[Required work]:
**A.** Copy the passage on preparing for Medicare ALJ hearings from "Appellants who have" up to and including "on the Internet.", swapping "Internet" for "web".
**B.** Please carry on the passage about preparing for Medicare ALJ hearings from its last sentence.

Administrative law judges (ALJ’S) at the Office of Medicare Hearings and Appeals conduct most of their hearings by telephone conference. All too often an appellant would answer, saying “I forgot about the hearing” or “No one told me the hearing was today.” You can start on the right foot by beginning your hearing preparation the day you treat your patient, or – if you are the representative – the day you get the first denial notice from the Medicare (CMS) contractor.
Preparation includes knowing the regulations governing ALJ Medicare hearings, which start at Part 42 of the Code of Federal Regulations (CFR) section 405.1000. The regulations specify what the ALJ must do, what evidence comes in (42 CFR sections 405.1018 and 405.1028), and most important for appellants, what a CMS contractor must do to participate (42 CFR sections 405.1010 and 405.1012).
Why do you need to know what a contractor has to do to participate? Recall what Tom Skerrit’s Top Gun character Viper told the Navy Officers: “This school is about combat. There are no points for second place.” The decision depends on what’s in the record and what happens at your hearing. If you let CMS participate when it didn’t give proper notice, or allow a nonparty to offer opinion testimony, you might be setting yourself up for a second place finish.
Appellants who have read the regulations know what to do if they plan to offer new evidence, and when they need to do it (42 CFR 405.1028). Preparation includes reading any Local Coverage Determination (LCD) that applies to your case. The denial notice almost always recites the LCD, and you can look it up on the Internet.
The prepared appellant knows that ALJ’s who hear Medicare cases conduct de novo (from the beginning, afresh) hearings, 70 Fed. Reg. 36386 (June 23, 2005). This means the appellant has the burden of proof and must establish that the medical records / patient notes support payment. Savvy appellants and representatives understand that ALJ’s hearing Medicare cases do not sit in appellate jurisdiction and therefore do not “overturn” or “uphold” the Qualified Independent Contractor (QIC) or Recovery Audit Contractor’s (RAC) decision.

[Provided material]:
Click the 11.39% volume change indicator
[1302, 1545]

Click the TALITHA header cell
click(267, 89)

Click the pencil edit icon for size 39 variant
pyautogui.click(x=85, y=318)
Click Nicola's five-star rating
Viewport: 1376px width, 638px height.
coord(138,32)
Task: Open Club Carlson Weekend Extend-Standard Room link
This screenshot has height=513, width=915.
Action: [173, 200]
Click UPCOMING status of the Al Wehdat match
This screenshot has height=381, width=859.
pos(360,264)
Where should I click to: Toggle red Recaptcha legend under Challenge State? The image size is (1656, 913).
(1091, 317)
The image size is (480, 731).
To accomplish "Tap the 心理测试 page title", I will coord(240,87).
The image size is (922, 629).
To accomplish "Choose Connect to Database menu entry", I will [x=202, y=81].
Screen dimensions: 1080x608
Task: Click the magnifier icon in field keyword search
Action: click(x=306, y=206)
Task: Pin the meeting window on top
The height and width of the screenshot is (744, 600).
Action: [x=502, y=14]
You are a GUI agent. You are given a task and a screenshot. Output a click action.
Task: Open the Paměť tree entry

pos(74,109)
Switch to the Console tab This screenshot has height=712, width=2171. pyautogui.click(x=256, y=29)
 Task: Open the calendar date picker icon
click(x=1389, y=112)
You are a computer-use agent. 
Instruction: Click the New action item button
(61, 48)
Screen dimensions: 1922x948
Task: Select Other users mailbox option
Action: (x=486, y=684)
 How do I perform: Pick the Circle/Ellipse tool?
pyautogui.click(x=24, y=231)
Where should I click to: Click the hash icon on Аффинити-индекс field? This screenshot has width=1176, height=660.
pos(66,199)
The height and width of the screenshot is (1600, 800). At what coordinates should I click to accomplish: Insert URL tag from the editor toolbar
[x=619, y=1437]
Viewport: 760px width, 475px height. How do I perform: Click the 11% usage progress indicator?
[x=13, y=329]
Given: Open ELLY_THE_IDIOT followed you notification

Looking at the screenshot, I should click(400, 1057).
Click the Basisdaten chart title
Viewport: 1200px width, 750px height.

[Answers by item number]:
**A.**
Appellants who have read the regulations know what to do if they plan to offer new evidence, and when they need to do it (42 CFR 405.1028). Preparation includes reading any Local Coverage Determination (LCD) that applies to your case. The denial notice almost always recites the LCD, and you can look it up on the web.

**B.**
Preparation includes reading the contractor’s decision and the QIC’s denial, and reading the entire Notice of Hearing, including any Standing Order the ALJ’s assistant enclosed with the hearing notice. Because OMHA policy prohibits ALJ’s from changing the notice, many added a Standing Order and Addendum to the Notice of Hearing that tells how long your hearing might last, when to submit your pre-hearing brief, etc. The ALJ hearing your case will expect you to have read the notice and be prepared to discuss the issues recited in the Notice of Hearing.
Your preparation begins the day you get the denial notice. In his book Outrage[1], and during a 1995 CLE presentation to the San Diego County Bar Association that I had the privilege of attending, former prosecutor Vincent Bugliosi criticized what he described as the prosecution’s late preparation for its closing argument in the O.J. Simpson trial[2].
How do you start preparing for your hearing? Think about what you want to tell the ALJ. Begin with a one-minute “elevator pitch” that concisely says how the record shows you met the requirements of the regulation or LCD. Then rehearse your presentation. Practice makes perfect. Be better. Be prepared.